Bajé del autobús y subí la calle. Pensé que ya estaba, que el día prácticamente había acabado y que, si bien había sido un día de trabajo normal, el sábado podría resarcirme. Subí las escaleras y abrí la puerta. Él me recibió con un cálido beso, pero... ¿vestido de traje? Normalmente me recibe con un beso igual pero mucha menos ropa, pensé. Me pidió que me quedase en la puerta. Con mi chaqueta puesta. Con mi bolso colgando del hombro. Con mi carpeta en la mano. Con mi cara de cansancio. Me pidió también que cerrase los ojos. Uy, uy, uy. Antes de hacerlo, pude atisbar comida y vino sobre la mesa del comedor. Se fue a la habitación. Oí un ruido como de bolsa de plástico. Pensé que me había comprado flores y que al cogerlas había arrugado el papel de celofán. Joder si me equivocaba. Me pidió que abriese los ojos. Frente a mí, un hombre de rodillas. No, un hombre no. El mío. Y en su mano, un donette de chocolate. 

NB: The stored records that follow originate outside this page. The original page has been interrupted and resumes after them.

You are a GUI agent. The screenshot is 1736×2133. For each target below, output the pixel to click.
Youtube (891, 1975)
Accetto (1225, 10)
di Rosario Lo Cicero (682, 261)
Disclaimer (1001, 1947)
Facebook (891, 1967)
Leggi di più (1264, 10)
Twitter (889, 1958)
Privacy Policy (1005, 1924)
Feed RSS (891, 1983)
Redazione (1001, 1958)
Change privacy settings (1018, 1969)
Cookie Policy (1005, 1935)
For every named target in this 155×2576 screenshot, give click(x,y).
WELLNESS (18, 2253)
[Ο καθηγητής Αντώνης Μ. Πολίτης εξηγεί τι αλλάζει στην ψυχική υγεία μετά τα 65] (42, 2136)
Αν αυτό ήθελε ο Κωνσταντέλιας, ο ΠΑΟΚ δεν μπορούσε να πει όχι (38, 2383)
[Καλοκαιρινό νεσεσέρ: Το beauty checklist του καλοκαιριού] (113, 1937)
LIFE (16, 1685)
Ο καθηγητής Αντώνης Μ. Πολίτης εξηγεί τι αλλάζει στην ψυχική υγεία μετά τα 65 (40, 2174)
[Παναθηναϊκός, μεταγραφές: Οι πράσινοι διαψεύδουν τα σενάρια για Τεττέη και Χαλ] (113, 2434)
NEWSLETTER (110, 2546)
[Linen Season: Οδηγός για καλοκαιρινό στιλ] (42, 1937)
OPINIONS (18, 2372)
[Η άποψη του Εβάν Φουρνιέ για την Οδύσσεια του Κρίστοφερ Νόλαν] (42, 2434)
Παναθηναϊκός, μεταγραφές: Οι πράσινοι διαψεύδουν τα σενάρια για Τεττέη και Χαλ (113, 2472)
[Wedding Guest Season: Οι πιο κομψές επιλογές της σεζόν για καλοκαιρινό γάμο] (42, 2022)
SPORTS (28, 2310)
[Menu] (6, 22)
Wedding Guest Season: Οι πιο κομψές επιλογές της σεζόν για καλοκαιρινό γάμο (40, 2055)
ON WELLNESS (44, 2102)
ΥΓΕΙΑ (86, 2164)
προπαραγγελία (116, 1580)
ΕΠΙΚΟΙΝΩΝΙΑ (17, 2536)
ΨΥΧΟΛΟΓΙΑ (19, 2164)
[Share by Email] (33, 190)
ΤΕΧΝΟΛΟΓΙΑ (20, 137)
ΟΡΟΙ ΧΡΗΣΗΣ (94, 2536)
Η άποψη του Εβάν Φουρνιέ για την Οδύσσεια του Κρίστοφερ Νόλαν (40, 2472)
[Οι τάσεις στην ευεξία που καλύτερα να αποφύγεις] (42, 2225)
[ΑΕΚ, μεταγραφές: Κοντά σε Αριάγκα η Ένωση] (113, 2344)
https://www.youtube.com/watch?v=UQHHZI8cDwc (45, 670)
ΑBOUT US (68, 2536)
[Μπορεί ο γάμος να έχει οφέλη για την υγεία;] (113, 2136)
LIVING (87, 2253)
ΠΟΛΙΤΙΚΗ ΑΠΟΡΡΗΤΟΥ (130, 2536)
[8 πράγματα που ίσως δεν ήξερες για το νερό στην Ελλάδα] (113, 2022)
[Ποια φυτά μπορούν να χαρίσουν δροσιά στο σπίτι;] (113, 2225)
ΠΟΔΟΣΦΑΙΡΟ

Ya habíamos hablado de esto, del día que en casa viese donettes y de cuál sería su significado. Sencillamente, jamás habría pensado que aquel día común llegaría a ser el día de los donettes. Lo que me dijo me lo reservaré. Solamente os diré que, obviamente, dije que sí. Que me comí el donette y que, con la boca llena de chocolate y los ojos llenos de lágrimas, él volvió a pedírmelo, esta vez con un anillo en la mano, y que le volví a decir que sí como buenamente pude.

¿Puede un día común converstirse en un día mágico más allá de las películas románticas? El veinticuatro de marzo del dos mil quince es la prueba de ello. Y el anillo que llevo en el dedo me lo recuerda todos los días.